Segundo ela, quanto as medidas de proteção ao idoso, o artigo 43 da Lei  10.741/03 estabelece que as medidas de proteção ao idoso são aplicáveis sempre que os direitos reconhecidos na Lei forem ameaçados ou violados (por falta, omissão ou abuso da família, curador ou entidade de atendimento).

“Evidenciada desta forma a falta de assistência familiar e restando presentes os requisitos da medida, DEFIRO A LIMINAR pleiteada pelo Ministério Público e determino ao MUNICÍPIO DE FUNDÃO, ora requerido, que diligencie no que for necessário para promover o imediato abrigamento do casal de idosos, em prazo não superior a 24 (vinte e quatro) horas, custeando o serviço,  inclusive com disponibilização de cuidador especial ou outro profissional de suporte adicional que for necessário, sob pena de responsabilização pessoal dos gestores e sob pena de multa diária que fixo em R$5.000,00 (cinco mil reais), por dia, limitados em 30 (trinta) dias-multa, sem prejuízo da adoção de outras medidas constritivas. Saliento que a omissão dos gestores poderá resultar em ato de improbidade administrativa”, decidiu a magistrada.

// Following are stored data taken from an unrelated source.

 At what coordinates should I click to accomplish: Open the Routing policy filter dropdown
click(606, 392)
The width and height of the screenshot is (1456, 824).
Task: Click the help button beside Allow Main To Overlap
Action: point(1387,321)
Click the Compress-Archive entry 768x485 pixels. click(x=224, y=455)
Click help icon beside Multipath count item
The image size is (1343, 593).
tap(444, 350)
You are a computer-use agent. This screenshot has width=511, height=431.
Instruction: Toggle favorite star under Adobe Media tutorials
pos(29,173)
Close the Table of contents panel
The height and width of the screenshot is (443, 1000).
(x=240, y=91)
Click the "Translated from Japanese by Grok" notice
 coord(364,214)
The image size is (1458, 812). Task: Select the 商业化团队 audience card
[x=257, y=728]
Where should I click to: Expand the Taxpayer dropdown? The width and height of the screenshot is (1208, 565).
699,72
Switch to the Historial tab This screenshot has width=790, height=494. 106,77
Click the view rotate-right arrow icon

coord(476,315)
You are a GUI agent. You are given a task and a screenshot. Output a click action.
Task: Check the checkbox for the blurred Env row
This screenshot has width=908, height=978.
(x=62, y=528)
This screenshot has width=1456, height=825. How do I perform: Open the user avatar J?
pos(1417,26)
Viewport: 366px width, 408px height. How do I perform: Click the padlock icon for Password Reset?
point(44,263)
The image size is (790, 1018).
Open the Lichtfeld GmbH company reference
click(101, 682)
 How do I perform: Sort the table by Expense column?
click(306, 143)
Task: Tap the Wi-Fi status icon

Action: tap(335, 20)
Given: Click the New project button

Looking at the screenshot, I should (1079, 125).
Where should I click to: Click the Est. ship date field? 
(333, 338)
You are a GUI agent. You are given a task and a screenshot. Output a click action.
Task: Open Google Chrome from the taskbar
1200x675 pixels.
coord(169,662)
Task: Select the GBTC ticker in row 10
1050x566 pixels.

Ela ainda aplicou a medida protetiva prevista no artigo 45, II, da Lei nº 10.741/03, qual seja, orientação, apoio e acompanhamento temporários, determinando o acompanhamento técnico do caso pelo ente público demandado, notadamente através da Secretaria Municipal de Trabalho, da Habitação e da Assistência Social e da Secretaria Municipal de Saúde, pelo prazo inicial de seis meses, elaborando-se relatórios das visitas institucionais e domiciliares, devendo, ainda, auxiliar os idosos e familiares naquilo que for necessário, especialmente no que diz respeito à oferta dos serviços de saúde e assistência social; Determino que os relatórios sejam encaminhados mensalmente ao Juízo.